J'ai publié un article récemment intitulé Doit-on tout dire ? sans aucune arrière pensée ni même penser à lire autant de réactions un peu partout sur internet. Ma surprise est d'autant plus grande que le trafic sur mon site n'a jamais eu autant d'audience même pendant le #ChallengeAZ ! Des commentaires, j'en reçois de partout, de tout le monde, avec des réponses variées en fonction des expériences vécues.
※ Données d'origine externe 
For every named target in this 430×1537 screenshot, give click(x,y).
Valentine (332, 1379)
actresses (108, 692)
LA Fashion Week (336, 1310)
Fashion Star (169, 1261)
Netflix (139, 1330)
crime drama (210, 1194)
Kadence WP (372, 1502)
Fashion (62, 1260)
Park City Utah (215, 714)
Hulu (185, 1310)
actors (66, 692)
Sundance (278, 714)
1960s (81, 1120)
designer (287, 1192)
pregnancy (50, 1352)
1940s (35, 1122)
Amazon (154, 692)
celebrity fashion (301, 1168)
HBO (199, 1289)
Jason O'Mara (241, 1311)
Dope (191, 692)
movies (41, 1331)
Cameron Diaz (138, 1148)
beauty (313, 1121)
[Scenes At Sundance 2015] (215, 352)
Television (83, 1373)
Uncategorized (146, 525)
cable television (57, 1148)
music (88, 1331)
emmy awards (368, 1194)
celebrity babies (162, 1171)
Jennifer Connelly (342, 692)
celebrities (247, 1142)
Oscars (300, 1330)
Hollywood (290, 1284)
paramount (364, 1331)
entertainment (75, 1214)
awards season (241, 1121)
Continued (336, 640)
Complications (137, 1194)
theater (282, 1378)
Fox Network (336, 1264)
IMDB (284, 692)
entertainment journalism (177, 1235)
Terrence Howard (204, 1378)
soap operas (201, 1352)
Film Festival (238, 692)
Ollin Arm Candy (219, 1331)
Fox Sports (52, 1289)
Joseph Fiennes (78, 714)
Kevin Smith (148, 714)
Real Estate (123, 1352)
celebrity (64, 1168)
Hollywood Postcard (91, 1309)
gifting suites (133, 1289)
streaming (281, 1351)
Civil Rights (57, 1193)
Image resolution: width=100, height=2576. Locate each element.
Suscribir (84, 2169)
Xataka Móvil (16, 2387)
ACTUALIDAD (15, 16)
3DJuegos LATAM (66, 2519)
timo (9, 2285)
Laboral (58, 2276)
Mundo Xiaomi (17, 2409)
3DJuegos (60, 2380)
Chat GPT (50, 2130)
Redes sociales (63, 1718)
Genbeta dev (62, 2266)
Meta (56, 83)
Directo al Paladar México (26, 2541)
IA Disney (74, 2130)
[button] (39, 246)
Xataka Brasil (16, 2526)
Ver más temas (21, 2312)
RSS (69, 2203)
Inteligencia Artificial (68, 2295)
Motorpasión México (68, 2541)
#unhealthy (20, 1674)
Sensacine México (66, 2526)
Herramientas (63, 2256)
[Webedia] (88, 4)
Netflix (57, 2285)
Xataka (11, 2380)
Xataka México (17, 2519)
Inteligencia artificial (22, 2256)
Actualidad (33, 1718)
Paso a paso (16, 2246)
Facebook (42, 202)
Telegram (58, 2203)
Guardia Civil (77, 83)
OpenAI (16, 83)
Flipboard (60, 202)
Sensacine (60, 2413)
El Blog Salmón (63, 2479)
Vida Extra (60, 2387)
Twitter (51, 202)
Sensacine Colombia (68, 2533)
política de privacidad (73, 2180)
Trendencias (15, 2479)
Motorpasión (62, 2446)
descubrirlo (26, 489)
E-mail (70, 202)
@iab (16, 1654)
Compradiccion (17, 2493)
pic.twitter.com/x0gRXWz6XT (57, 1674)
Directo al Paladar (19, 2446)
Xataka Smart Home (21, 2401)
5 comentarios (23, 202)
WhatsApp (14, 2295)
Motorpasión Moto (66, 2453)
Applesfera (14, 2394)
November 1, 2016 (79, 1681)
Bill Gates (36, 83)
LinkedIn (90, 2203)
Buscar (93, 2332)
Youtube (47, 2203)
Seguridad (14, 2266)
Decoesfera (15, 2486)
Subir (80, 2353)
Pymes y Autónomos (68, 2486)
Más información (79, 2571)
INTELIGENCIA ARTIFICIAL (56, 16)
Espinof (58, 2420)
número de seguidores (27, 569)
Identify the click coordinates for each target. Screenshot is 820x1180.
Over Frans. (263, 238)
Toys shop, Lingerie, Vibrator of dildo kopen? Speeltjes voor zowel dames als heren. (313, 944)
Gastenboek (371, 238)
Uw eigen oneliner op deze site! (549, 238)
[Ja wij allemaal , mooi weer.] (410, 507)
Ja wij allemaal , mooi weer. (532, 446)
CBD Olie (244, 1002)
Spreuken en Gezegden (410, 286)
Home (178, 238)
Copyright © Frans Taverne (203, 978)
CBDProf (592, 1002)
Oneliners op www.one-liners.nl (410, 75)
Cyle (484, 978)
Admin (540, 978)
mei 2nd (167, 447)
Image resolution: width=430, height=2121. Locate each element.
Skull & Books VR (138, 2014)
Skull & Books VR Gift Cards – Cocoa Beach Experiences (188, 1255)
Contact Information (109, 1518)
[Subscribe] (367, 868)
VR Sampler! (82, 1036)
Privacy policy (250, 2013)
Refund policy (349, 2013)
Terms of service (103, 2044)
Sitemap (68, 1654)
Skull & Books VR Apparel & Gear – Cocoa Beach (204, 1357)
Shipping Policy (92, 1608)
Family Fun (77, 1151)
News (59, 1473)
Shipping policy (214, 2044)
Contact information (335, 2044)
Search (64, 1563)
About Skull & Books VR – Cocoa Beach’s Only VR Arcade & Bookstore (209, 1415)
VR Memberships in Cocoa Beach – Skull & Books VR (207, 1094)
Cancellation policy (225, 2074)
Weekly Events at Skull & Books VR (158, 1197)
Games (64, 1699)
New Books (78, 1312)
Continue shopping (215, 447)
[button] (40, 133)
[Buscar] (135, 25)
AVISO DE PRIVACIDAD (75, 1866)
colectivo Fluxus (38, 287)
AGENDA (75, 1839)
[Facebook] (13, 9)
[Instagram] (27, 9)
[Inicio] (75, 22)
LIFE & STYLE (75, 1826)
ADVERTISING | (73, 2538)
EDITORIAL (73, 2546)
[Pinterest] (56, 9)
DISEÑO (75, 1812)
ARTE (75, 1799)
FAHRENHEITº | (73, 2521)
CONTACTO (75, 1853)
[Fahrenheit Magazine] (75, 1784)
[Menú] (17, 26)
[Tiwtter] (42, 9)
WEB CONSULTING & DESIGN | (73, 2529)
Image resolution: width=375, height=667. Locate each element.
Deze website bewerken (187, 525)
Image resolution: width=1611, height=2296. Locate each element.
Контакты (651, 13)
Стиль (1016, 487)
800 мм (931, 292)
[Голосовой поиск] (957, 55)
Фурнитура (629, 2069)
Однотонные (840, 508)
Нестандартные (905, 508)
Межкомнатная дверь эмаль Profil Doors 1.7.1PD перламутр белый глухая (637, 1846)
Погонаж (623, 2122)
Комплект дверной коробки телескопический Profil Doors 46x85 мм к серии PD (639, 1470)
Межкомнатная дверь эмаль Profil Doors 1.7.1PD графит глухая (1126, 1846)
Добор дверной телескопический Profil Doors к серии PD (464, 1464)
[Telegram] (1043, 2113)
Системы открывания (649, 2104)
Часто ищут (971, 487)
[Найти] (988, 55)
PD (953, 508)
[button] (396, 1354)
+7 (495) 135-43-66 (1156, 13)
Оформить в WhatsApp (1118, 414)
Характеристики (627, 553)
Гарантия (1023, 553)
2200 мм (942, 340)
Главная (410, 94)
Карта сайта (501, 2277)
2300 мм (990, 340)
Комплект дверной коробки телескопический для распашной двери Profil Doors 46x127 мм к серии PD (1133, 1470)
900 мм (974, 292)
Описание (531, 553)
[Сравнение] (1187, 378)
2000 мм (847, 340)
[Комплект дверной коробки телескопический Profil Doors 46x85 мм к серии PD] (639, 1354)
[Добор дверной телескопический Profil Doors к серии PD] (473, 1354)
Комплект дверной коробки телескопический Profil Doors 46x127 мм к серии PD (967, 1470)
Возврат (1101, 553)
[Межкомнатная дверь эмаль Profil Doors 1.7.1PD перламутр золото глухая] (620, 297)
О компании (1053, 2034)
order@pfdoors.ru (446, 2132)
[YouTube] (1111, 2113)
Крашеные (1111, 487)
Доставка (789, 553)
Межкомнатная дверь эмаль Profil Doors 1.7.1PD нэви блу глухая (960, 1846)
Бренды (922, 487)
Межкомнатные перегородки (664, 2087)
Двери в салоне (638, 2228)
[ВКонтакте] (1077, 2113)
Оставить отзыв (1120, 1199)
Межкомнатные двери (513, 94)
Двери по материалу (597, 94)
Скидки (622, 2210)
Moi qui pensais que la généalogie s'arrêtait au simple recensement de dates, et bien non ! Que de raconteurs d'histoires de familles ! J'en suis bien content, je découvre même des non-dits au travers de ces messages, c'est étonnant, on dirait que tout le monde veut me raconter son histoire.

Mais il y a aussi l'autre côté de la question : ceux qui veulent savoir comme ceux qui ne veulent pas savoir, intéressant !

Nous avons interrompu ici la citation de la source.